Verifying a large directory after copy from one hard drive to another
I’d simply use the diff
command:
diff -rq --no-dereference /path/to/old/drive/ /path/to/new/drive/
This reads and compares every file in the directory trees and reports any differences. The -r
flag compares the directories recursively while the -q
flag just prints a message to screen when files differ – as opposed to printing the actual differences (as it does for text files). The --no-dereference
flag may be useful if there are symbolic links that differ, e.g., in one directory, a symbolic link, and in its corresponding directory, a copy of the file that was linked to.
If the diff
command prints no output, that means the directory trees are indeed identical; you can run echo $?
to verify that its exit status is 0
, indicating that both sets of files are the same.
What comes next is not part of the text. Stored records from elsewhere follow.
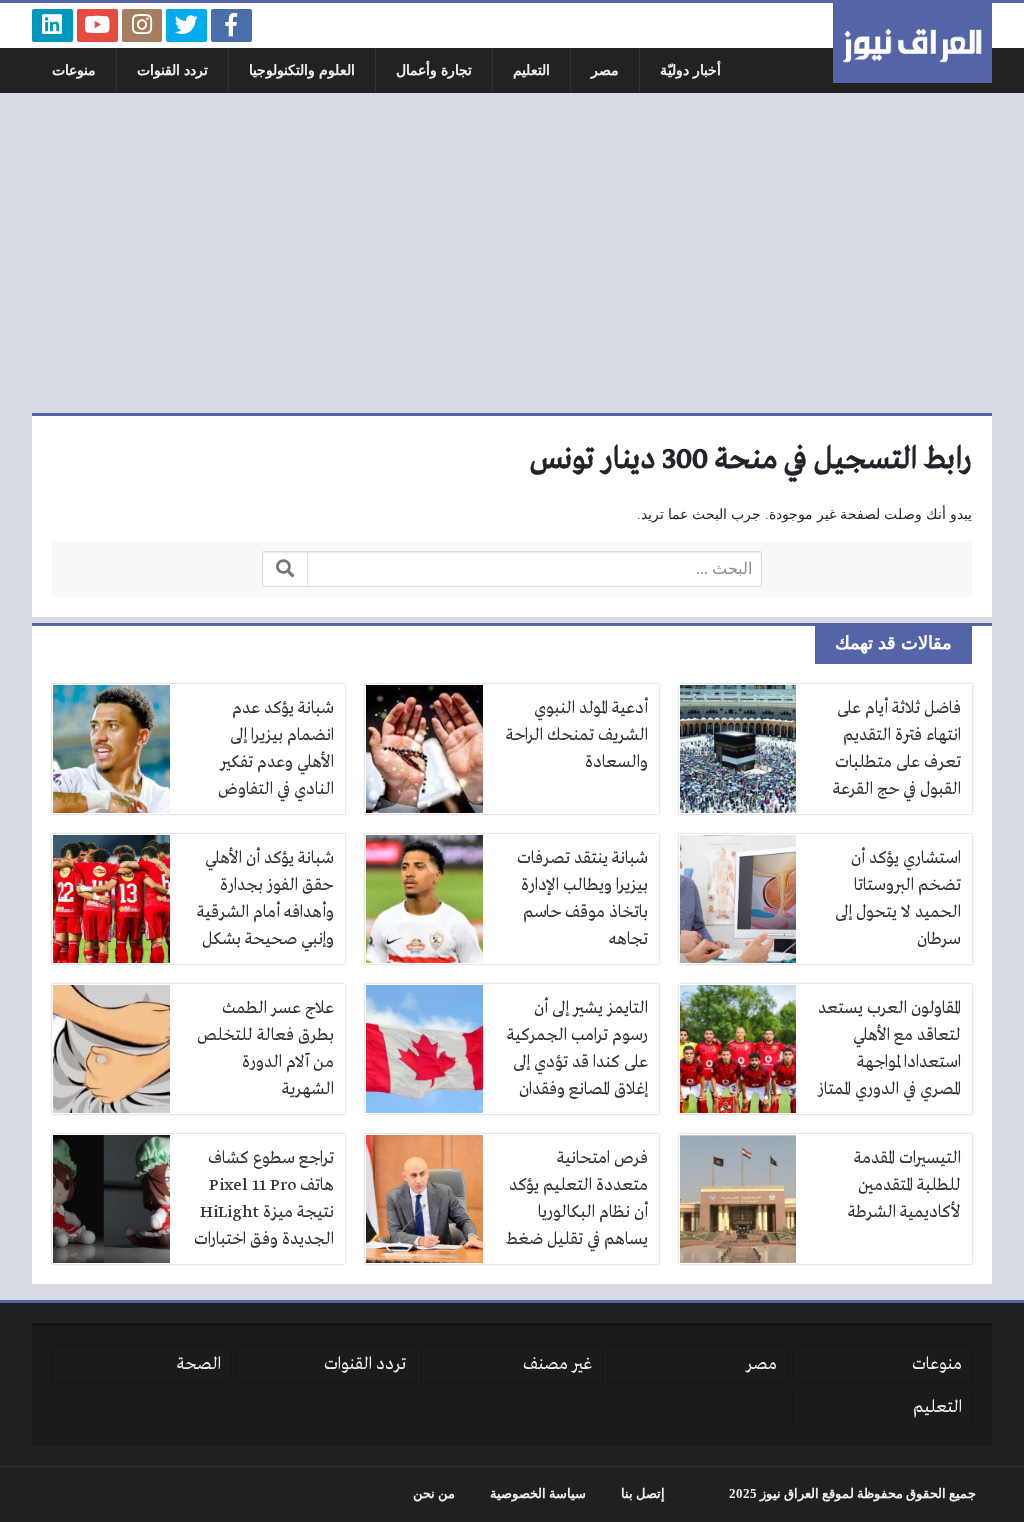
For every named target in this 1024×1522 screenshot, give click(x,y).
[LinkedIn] (52, 25)
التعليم (531, 70)
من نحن (434, 1494)
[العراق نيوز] (912, 43)
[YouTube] (97, 25)
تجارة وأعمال (434, 70)
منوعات (74, 70)
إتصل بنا (643, 1494)
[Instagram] (142, 25)
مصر (605, 70)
I don’t think computing CRCs or checksums is particularly beneficial in this case. It would make more sense if the two sets of files were on different systems and each system could compute the checksums for their own set of files so only the checksums need to be sent over the network. Another common reason for computing checksums is to keep a copy of the checksums for future use.
rsync is often used to copy files instead of gcp
, but it can also be used to verify a copy, however it was made. Simply do
rsync -niaHc /origfolder/ /copyfolder
Be careful to end the first folder name (the source) with a /
.
The options are
-n
do not copy (make no changes)-i
itemise the differences-a
preserve (i.e. compare since we have-n
) permissions, ownerships, symbolic links, etc. and recurse down directories-H
preserve hard links-c
compare checksums
The output shows a code detailing the differences for each file or directory that differs. There is no output if they are the same. The code has columns YXcstpoguax
where each character is a dot .
if that aspect of the comparison is ok, or a letter:
Y is type of update:
< sent (not appropriate in this case)
> need to copy
c missing file or directory
h is hard link
. no update
* and rest of line is a message, eg *deleting
X file type: f file d dir L symlink D device S special file
c checksum differs. + new item " " same
s size differs
t timestamp differs
p permissions differ
o owner differ
g group differ
u (not used)
a acl differ
x extended attributes differ
For example,
.d..t...... a/b/ directory timestamp differs
cL+++++++++ a/b/d -> /nosuch2 symbolic link missing
cS+++++++++ a/b/f special file missing (a/b/f is a fifo)
>f..t...... a/b/ff file timestamp differs
hf a/b/xx1 => a/b/xx files should be a hard linked
cLc.t...... a/b/z -> /tmp/hi2 symbolic link to different name
cd+++++++++ a/c/ directory missing
>f+++++++++ a/c/i.10 missing file needs to be copied
See man rsync
under --itemize-changes
for more details. If you have differences in the 3rd c
or 4th s
columns, then you have serious data corruption. Other flags such as different permissions, owner or timestamps may be less important to you. If all the files are marked as "missing" then you have probably not given the right directories to compare. If you are sure, running rsync without the -n
flag will "fix" the differences.
I had the same question and I used Anthony's answer, with a bit of twist.
Applying directly his answer will fail in case of some hardware failure (like input/output error) which forces diff to exit.
I compiled his answer, along with this answer, and put it altogether into this:
find /path/to/original -type f -exec bash -c 'diff -rq --no-dereference "$@" "/path/to/destination/$(sed -r "s/^.*(<first-common-ancestor>.*)$/\1/g" <<<"$@")"' bash {} \;
- Replace
/path/to/original
with the path of the original directory you copied. - Replace
/path/to/destination
with the path of the destination directory you copied to. - Replace
<first-common-ancestor>
with the common ancestor directory between both. Example: you are copying from/media/foo/bar
to/media/test/dst/
, so thatdst
, after the copy operation is done, has the directorybar
. The first common ancestor isbar
here; because all files underbar
will have the same relative path.
Some notes:
- The
bash -c
andbash {}
parts are to perform safe substitution for files name; to be on the safe side not be harmed with possible attacks (like privilege elevation). - The
sed
part is to remove the absolute path of the file found and use only relative path (this is different from usingexecdir
). If you are not sure how this is useful, try removing it and check the error messages :) - The
<<<
to read the variable as a string rather than reading it as a path to a file to read.